Sri Lanka : Les ONG s’insurgent contre l’ordination de 2’600 jeunes moines bouddhistes de moins de 10 ans
Lutter contre les abus sexuels sur les enfants dans les monastères
Sri Lanka, 19 octobre 2010 (Apic) 2’600 jeunes garçons devraient être ordonnés moines bouddhistes, en mai prochain, le jour qui commémore la naissance, l’éveil et la mort du Bouddha. Les ONG et différents mouvements de défense des droits de l’enfant crient au non respect de la liberté individuelle et y voient des victimes toutes désignées pour les abus sexuels, rapporte l’agence Eglises d’Asie.
Des militants des droits de l’homme ont critiqué le projet de D. M. Jayaratne, Premier ministre et ministre du Culte bouddhique et des Affaires religieuses au Sri Lanka, d’ordonner en mai prochain 2’600 jeunes garçons comme moines bouddhistes. Le jour de Vesak, fête majeure du bouddhisme theravada (*), correspond à la pleine lune de mai et commémore le triple événement de la naissance, de l’éveil et de la mort du Bouddha. Ce jour anniversaire des 2’600 ans de l’illumination du Bouddha, selon le calendrier religieux sri-lankais, est à l’origine du choix symbolique de 2’600 nouvelles recrues pour le clergé bouddhique.
Déclin de la religion d’Etat
Le Premier ministre a justifié cette ordination de masse par un programme du gouvernement visant à sortir les jeunes de la pauvreté, tout en promouvant davantage le bouddhisme, selon des informations de la BBC. Le gouvernement est préoccupé de la baisse du recrutement dans les monastères bouddhiques et d’un début de « déclin » de la religion d’Etat, a révélé D. M. Jayaratna. Sur les 10’346 temples que compte le Sri Lanka, plus de 400 ont un effectif insuffisant, a-t-il souligné, et bon nombre d’entre eux, surtout dans le nord et l’est du pays, ont dû fermer.
Le 16 octobre, le ministre des cultes a expliqué à la BBC que les 2’600 jeunes recrues des monastères bouddhiques seraient soutenues financièrement et pourraient même aller à l’université. Le gouvernement prévoit aussi d’apporter une aide financière à leurs familles, a-t-il précisé.
Atteinte aux droits de l’enfant
Les ONG et différents mouvements en faveur des droits de l’homme ont dénoncé l’opération comme une atteinte grave aux droits de l’enfant. Les futurs moines sont trop jeunes – le plus souvent moins de 10 ans – pour faire un choix de vie, argumentent-ils. Ce sont des victimes désignées pour les abus sexuels notoires qui ont cours dans les temples. Même si les autorités se refusent à admettre la réalité et l’importance de la pédophilie dans les monastères bouddhiques, les associations spécialisées dans l’aide à l’enfance rappellent que le Sri Lanka est fréquemment rappelé à l’ordre pour son non-respect de la Convention des droits de l’enfant (CIDE) et son système peu répressif concernant les abus sexuels commis sur des enfants (**).
Le service de protection de l’enfance du Sri Lanka (NCPA) a procédé, ces dernières années, à l’arrestation d’un grand nombre de bonzes soupçonnés d’abus sexuels sur mineurs. Un seul d’entre eux a pu être condamné ; son dossier comportait trop de plaintes venant des familles et des enfants, pour être réfuté.

- - -

# [Objectif A]
Traduisez en anglais cette phrase du texte à lire : « Sur les 10’346 temples que compte le Sri Lanka, plus de 400 ont un effectif insuffisant, a-t-il souligné, et bon nombre d’entre eux, surtout dans le nord et l’est du pays, ont dû fermer. »
# [Objectif B]
Répondez brièvement à ces questions sur le texte à lire.
(i) À quelle date le ministre des cultes s’est-il exprimé auprès de la BBC au sujet des jeunes recrues ?
(ii) Quel âge ont le plus souvent les futurs moines, selon les ONG ?
(iii) Combien des bonzes arrêtés par le NCPA ont pu être condamnés ?
# [Objectif C]
Recopiez fidèlement le passage du texte à lire qui commence par « Déclin de la » et se poursuit jusqu’à « ont dû fermer. ».

# [Données fournies]
- - -

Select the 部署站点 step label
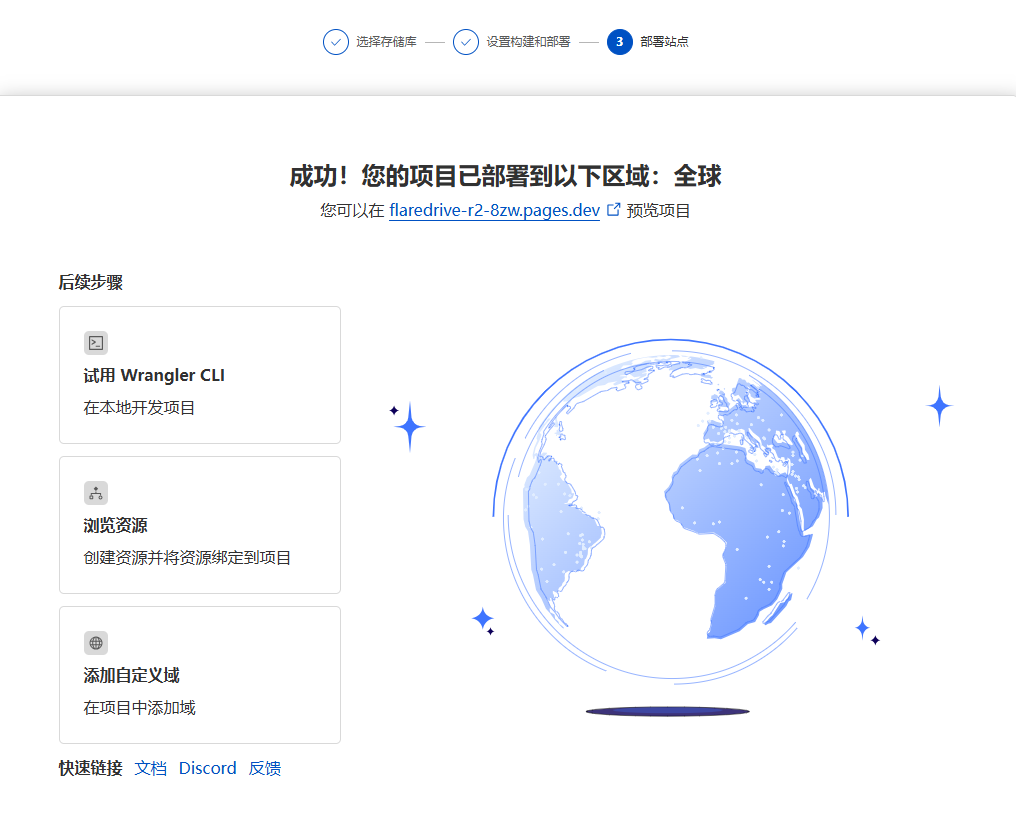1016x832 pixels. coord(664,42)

- - -

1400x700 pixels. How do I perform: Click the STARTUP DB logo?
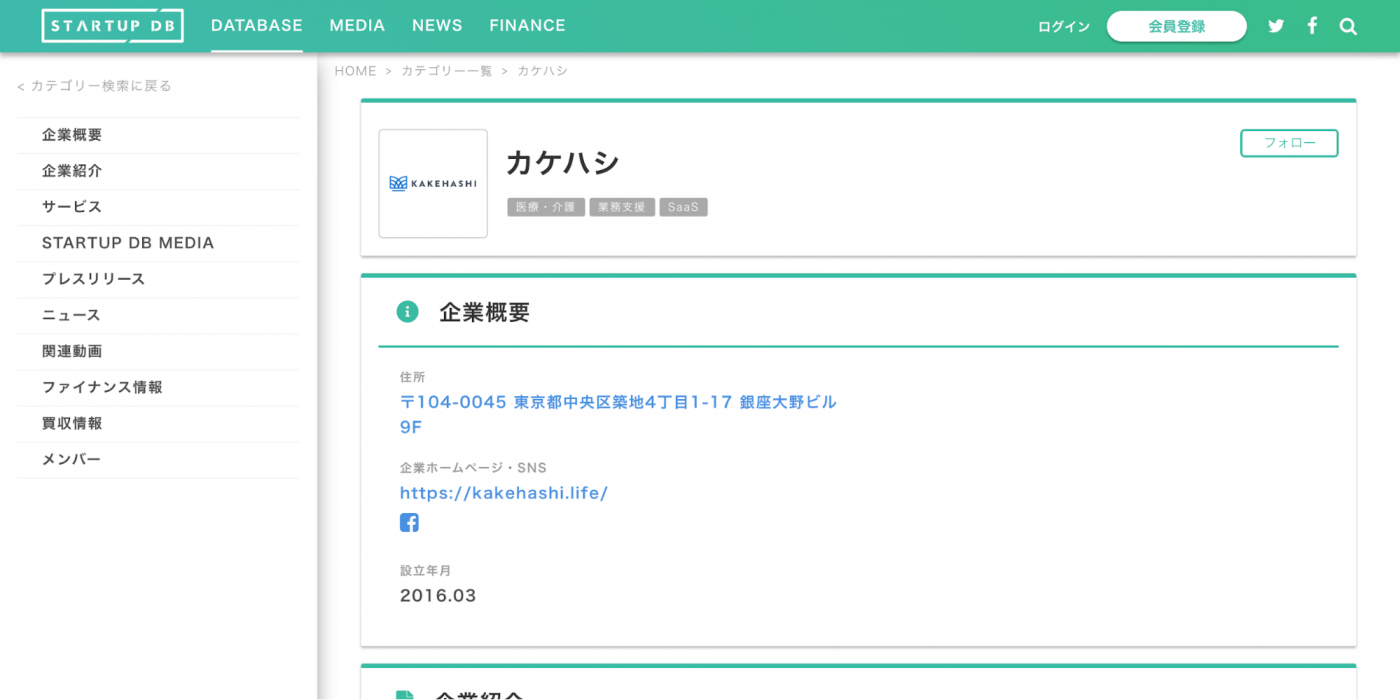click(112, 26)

- - -

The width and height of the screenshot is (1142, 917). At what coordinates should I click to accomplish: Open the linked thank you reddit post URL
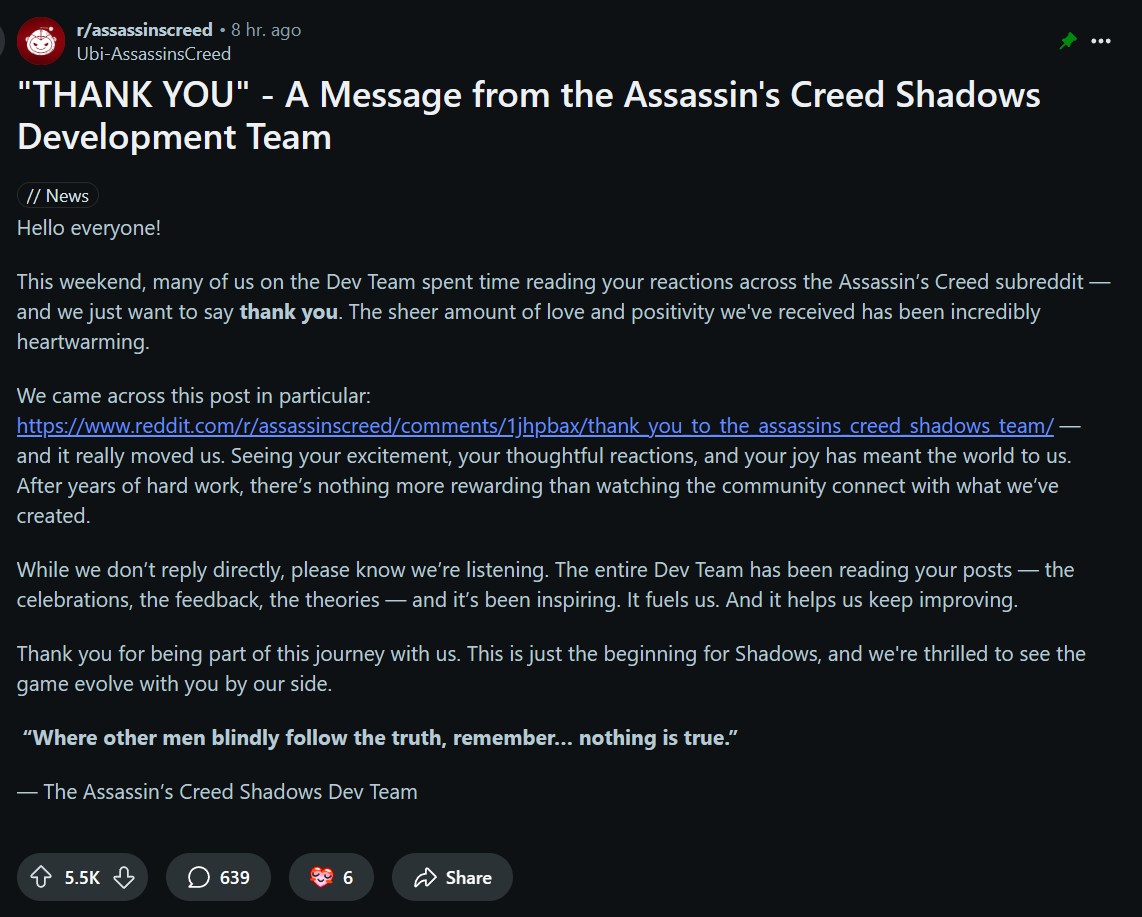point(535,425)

- - -

# [Bonne réponse A]
Of the 10,346 temples in Sri Lanka, more than 400 are understaffed, he stressed, and many of them, especially in the north and east of the country, have had to close.

# [Bonne réponse B]
(i) Le 16 octobre.
(ii) Moins de 10 ans.
(iii) Un seul.

# [Bonne réponse C]
Déclin de la religion d’Etat
Le Premier ministre a justifié cette ordination de masse par un programme du gouvernement visant à sortir les jeunes de la pauvreté, tout en promouvant davantage le bouddhisme, selon des informations de la BBC. Le gouvernement est préoccupé de la baisse du recrutement dans les monastères bouddhiques et d’un début de « déclin » de la religion d’Etat, a révélé D. M. Jayaratna. Sur les 10’346 temples que compte le Sri Lanka, plus de 400 ont un effectif insuffisant, a-t-il souligné, et bon nombre d’entre eux, surtout dans le nord et l’est du pays, ont dû fermer.